US: Explainer – our US political polling methodology
Who do we talk to?
All of Opinium’s election polling is conducted online via survey panels whereby people opt-in to take part in surveys on all sorts of subjects in exchange for vouchers once they complete a certain number of surveys. While politics is naturally going to come up more often in an election year, participants aren’t told what the survey is about before starting. The link they click could show them questions about politics but could easily be about what they plan to buy on black Friday or who they think should get kicked off The Bachelor that week. This means we run less risk of only speaking to political die-hards who don’t represent the whole population.
What do we ask?
After we’ve established that we’re talking to people who live in the United States and are aged 18+, we ask if they are registered to vote. If ‘yes’ then they see the block of questions that we use for voting intention:
- On a scale of 1-10, how likely are you to vote in the election?
- How do you plan to vote (e.g. in person, by mail, early)
- Who do you plan to vote for? (or “who have you voted for” if you have already voted)
- Which House of Representatives candidate would you vote for? (generic ballot)
The final “share of the vote” numbers are the results of that third question among those who say they are 10 out of 10 certain to vote.
How do we make the sample representative?
While the number of quotas and weights could be extensive, at a certain point practicality has to intervene and so we focus on the ones which we have found are statistically most likely to make a difference.
The factors we include then are:
- Gender and age group
- Region of the US (e.g. New England)
- Race (using the US census two-question formulation)
- Number of cars in your household
- Education level (high school, some college etc.)
- Registered to vote / not registered
- Past vote in 2016 and 2018 (among those who say they voted)
We ask registered voters about previous elections, filtered to those where they would have been old enough to vote at the time.
Social desirability bias can sometimes make people who didn’t vote, or aren’t registered, tick that they did so we frame our questions to remove any stigma. For instance, our “are you registered to vote” question mentions that over 80 million Americans aren’t registered.
Our question about past election first asks a yes/no question whether the respondent voted in each of those elections rather than simply showing a list of candidates and presenting having voted as the “normal” option. Only those that tick “yes” for, say, the 2016 election are then asked who they voted for in 2016.
The answers here are used to make our sample politically representative as well as demographically. Ordinarily, mid-terms have turnout too low to be useful for this exercise but 2018 was an exceptionally high turnout year so we feel comfortable that including it makes our sample more representative rather than less.
Finally, something we do not strictly quota on but do pay attention to is partisan registration or partisan lean. We ask two questions, whether or not you are registered as a Republican, Democrat, Independent or None, and whether you identify with either party or none. The decision to use past vote rather than these measures for weighting came down largely to the availability of better, more reliable data for past vote (namely, election results) and we have found that doing so means that the fallout for party identification tends to be reasonably consistent.

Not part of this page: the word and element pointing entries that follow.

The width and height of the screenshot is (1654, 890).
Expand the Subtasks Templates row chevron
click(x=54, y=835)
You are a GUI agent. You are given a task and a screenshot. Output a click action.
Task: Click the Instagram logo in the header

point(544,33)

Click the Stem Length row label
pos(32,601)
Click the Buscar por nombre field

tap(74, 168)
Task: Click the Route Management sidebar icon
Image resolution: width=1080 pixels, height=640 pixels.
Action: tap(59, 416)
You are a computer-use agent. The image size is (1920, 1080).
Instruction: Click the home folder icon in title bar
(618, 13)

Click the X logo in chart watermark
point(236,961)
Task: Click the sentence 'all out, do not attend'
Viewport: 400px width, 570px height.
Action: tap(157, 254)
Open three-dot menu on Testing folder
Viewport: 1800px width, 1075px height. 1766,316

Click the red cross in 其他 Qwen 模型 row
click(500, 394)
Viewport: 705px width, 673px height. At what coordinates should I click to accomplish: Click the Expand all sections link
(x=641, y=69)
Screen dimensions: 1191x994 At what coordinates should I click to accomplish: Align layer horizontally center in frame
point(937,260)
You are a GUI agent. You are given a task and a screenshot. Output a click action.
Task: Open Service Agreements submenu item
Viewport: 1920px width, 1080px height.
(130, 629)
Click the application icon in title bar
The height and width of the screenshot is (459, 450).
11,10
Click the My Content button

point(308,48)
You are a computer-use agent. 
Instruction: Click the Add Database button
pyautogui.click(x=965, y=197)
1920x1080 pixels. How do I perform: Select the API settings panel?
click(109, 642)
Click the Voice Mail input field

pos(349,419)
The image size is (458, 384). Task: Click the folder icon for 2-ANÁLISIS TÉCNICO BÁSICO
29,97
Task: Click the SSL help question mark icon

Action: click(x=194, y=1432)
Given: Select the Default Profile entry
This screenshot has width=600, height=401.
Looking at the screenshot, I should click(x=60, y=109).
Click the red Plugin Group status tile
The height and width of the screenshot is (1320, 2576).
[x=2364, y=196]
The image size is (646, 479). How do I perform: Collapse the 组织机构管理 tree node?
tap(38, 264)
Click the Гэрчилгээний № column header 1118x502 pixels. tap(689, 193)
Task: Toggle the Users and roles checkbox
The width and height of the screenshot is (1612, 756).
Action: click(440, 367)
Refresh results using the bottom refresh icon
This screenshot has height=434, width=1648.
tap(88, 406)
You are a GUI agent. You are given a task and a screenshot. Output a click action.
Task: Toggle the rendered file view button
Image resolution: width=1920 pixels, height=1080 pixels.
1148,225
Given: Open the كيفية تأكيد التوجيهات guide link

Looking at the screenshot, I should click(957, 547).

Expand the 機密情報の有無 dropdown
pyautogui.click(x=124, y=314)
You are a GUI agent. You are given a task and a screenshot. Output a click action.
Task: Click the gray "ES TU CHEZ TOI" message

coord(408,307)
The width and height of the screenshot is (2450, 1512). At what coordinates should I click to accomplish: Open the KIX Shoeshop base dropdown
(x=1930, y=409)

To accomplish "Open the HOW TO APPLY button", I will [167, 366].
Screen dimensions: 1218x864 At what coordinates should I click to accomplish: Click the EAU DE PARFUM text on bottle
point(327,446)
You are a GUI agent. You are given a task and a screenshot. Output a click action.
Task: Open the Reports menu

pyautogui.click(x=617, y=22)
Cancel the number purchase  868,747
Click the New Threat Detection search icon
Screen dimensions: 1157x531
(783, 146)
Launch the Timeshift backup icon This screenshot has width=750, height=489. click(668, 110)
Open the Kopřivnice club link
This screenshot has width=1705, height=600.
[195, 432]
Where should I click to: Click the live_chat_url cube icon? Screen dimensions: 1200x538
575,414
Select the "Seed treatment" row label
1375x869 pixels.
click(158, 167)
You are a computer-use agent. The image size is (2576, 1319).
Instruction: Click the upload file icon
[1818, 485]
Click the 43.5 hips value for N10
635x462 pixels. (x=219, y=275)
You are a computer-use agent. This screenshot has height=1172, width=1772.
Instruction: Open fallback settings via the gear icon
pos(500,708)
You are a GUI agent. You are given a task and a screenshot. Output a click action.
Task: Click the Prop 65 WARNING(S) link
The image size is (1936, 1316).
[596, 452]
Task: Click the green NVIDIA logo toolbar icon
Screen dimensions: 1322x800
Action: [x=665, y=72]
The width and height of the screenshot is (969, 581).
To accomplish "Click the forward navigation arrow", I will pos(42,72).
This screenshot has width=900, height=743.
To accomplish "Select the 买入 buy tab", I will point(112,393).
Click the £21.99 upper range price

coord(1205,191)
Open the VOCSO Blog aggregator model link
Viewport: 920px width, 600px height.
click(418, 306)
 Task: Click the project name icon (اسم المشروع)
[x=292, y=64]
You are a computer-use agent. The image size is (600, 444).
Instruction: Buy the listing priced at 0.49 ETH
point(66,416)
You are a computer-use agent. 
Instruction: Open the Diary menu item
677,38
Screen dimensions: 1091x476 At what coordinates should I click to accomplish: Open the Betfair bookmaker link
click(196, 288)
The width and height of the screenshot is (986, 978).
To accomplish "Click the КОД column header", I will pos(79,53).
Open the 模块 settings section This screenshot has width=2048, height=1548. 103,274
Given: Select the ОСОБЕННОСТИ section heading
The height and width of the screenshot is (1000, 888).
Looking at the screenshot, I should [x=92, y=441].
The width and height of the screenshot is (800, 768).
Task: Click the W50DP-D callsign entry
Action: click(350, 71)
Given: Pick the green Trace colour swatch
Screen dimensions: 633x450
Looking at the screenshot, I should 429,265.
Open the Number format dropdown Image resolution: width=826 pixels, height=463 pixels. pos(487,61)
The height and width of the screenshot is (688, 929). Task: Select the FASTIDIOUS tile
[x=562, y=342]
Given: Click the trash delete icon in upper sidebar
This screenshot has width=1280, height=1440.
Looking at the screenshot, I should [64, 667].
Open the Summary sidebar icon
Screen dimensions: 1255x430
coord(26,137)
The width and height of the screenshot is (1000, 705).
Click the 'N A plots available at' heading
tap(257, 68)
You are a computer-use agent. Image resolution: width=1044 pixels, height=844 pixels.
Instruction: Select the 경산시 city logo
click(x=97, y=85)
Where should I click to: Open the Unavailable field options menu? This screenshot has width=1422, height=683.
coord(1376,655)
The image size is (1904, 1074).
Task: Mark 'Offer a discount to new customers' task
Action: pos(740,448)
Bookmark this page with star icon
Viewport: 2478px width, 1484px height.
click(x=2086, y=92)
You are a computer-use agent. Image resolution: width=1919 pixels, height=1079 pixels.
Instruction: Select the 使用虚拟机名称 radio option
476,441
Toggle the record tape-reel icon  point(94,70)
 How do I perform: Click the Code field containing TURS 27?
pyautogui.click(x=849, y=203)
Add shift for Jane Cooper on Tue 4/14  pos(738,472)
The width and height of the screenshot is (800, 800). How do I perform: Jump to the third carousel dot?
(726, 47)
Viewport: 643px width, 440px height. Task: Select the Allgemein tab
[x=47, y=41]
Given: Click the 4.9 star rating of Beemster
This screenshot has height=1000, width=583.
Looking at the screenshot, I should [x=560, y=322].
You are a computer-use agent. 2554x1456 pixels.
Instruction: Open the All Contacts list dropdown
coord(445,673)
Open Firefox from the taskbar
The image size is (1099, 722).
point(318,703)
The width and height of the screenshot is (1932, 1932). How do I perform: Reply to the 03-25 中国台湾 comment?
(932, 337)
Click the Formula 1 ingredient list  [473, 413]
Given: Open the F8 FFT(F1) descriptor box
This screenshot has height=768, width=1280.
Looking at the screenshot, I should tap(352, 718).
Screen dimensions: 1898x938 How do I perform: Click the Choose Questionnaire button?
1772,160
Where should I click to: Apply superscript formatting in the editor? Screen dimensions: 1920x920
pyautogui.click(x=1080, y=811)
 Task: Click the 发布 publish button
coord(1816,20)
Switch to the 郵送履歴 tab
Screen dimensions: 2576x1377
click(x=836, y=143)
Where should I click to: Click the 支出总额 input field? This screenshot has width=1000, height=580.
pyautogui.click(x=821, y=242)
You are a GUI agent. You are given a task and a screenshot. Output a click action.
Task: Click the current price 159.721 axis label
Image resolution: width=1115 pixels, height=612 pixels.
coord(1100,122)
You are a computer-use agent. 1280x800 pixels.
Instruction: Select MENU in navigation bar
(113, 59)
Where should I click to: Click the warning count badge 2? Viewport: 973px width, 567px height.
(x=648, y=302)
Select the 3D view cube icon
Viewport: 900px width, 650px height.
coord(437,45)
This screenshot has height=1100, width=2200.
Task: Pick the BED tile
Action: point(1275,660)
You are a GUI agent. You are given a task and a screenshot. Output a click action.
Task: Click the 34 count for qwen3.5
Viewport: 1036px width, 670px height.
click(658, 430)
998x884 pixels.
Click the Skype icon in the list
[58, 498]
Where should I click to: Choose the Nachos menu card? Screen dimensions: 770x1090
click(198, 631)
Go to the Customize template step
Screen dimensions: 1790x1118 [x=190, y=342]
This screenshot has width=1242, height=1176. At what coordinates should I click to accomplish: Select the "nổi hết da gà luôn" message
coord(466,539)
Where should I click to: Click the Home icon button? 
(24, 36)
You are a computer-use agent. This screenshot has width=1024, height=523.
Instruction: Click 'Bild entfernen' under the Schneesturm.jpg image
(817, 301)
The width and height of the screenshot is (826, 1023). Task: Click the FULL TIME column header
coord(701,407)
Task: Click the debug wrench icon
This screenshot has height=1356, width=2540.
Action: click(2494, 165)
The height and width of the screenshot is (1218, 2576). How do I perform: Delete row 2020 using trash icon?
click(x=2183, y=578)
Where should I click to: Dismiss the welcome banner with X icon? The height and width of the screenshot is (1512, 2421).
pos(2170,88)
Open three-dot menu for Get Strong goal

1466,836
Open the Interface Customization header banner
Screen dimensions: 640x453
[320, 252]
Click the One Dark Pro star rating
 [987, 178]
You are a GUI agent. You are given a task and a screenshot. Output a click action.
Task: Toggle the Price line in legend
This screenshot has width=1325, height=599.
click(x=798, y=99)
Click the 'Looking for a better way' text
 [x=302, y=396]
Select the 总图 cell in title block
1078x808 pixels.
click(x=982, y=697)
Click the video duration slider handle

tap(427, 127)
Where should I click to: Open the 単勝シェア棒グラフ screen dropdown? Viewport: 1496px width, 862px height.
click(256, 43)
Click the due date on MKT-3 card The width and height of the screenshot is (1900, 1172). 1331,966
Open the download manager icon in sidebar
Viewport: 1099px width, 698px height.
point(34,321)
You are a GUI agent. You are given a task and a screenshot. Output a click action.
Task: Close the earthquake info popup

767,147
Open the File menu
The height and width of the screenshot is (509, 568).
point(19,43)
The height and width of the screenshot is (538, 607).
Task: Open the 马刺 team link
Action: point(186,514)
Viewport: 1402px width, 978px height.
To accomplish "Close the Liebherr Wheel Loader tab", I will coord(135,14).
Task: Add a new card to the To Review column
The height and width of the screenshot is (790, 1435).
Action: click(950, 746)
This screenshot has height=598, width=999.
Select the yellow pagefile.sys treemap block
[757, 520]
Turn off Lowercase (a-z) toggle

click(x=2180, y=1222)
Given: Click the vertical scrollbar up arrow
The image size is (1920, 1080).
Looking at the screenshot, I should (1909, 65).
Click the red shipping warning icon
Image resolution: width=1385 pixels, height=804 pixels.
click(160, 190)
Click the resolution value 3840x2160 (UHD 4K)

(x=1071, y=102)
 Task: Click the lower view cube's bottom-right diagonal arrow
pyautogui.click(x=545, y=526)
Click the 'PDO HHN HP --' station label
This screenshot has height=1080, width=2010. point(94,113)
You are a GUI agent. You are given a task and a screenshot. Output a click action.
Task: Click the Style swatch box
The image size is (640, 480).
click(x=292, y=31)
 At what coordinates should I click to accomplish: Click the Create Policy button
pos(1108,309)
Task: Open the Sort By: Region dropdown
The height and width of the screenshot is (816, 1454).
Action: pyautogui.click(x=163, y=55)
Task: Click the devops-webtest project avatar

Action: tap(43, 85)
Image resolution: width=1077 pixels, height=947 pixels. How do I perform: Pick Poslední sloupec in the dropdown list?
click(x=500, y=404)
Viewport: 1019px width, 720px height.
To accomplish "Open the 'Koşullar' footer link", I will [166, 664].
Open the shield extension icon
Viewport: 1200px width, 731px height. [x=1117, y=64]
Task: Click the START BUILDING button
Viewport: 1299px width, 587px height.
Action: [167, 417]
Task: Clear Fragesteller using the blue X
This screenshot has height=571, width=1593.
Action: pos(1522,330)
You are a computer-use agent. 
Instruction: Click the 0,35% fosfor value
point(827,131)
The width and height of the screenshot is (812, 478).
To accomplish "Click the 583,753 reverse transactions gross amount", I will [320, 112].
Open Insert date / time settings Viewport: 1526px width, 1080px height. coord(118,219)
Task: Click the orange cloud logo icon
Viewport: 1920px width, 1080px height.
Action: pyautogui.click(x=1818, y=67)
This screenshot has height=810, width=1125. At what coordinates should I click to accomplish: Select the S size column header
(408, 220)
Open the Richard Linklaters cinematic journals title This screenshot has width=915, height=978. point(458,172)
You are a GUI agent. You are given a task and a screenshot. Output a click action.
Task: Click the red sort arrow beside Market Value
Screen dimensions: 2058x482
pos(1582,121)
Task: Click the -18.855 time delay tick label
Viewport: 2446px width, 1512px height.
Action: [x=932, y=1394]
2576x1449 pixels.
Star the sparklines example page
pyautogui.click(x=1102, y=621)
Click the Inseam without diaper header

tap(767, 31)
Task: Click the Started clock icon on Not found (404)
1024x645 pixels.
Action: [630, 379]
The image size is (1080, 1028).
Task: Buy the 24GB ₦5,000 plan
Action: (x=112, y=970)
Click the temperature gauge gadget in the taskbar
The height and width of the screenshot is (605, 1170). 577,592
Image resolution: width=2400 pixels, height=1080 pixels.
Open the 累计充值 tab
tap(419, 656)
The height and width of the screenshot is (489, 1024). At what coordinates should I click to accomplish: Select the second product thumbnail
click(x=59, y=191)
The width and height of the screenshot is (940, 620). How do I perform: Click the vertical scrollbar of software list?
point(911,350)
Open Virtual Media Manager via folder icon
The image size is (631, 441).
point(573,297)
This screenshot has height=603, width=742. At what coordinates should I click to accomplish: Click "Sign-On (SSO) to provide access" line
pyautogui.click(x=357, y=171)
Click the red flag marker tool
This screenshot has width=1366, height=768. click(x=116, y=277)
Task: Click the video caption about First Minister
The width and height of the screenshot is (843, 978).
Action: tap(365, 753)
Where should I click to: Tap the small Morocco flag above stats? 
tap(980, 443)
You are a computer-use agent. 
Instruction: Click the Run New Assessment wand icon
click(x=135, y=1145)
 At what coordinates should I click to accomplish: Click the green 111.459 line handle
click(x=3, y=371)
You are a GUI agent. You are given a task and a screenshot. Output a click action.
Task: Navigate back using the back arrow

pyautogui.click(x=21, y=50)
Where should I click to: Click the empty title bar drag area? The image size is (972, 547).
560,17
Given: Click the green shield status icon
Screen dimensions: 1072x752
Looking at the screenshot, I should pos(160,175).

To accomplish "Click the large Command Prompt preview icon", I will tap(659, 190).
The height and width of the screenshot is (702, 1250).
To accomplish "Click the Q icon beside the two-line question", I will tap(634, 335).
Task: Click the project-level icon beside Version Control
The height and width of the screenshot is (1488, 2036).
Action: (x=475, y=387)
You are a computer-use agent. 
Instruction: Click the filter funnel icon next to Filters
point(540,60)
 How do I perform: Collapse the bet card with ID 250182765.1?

What do we do about shy Trump voters / social desirability bias?
This is a hypothesis that’s been put around throughout the election but which we don’t feel affects our results.
The theory is that in polls involving a live human interviewer (or IVR polls which could sound like a live human interviewer), some Trump-leaning voters may consciously or unconsciously believe that supporting the president is likely to lead to them being judged or looked down upon by the interviewer.
Social desirability bias and interviewer effects are well known phenomena in survey research more generally and it’s the reason why you may have to couch sensitive subjects with this in mind and, sometimes, use multiple questions to get to the truth rather than just asking directly.
However, when people take part in Opinium surveys, they are seeing question text on a screen and either clicking the answer they agree with or typing a response into a text box. The interview is impersonal with the “interviewer” having no face or name and we reassure participants at various points that their answers will be anonymous and only looked at in the aggregate.
If this “shy Trump voters” effect was widespread then one would expect more anonymous methods like ours or other online polls to show better results for the president than live caller polls. Yet not only does such a persistent gap not exist, but our final poll has some of the worst numbers for the president of any public polling. Therefore, while there are many things which could affect the accuracy of our results, social desirability bias impeding people telling us who they currently support is unlikely to be one of them.
An area where social desirability may play a part, although this is impossible to verify, is in past vote. Opinium weights our political samples by how people say they voted in the last two national elections, the 2018 mid-terms and the 2016 presidential election. Something we encountered in the UK was that past vote can sometimes become a less reliable measure if people become less comfortable with how they had voted. In this instance, some people who voted for the Labour party in 2017 had, by 2019, become sufficiently disillusioned with the party that they were no longer telling us that they voted for it. This meant that in getting the right number of 2017 Labour voters in our sample, we were actually overrepresenting those who had not become disillusioned and, therefore, overstating Labour’s performance in voting intention in 2019.
Opinium UK dealt with that by using past vote data collected at the time as much as possible but, for the moment, Opinium US doesn’t have that option. Therefore, it is sensible to think about whether Trump 2016 or Clinton 2016 voters might have reason to downplay how they voted in that election and how, if at all, that may affect our final numbers.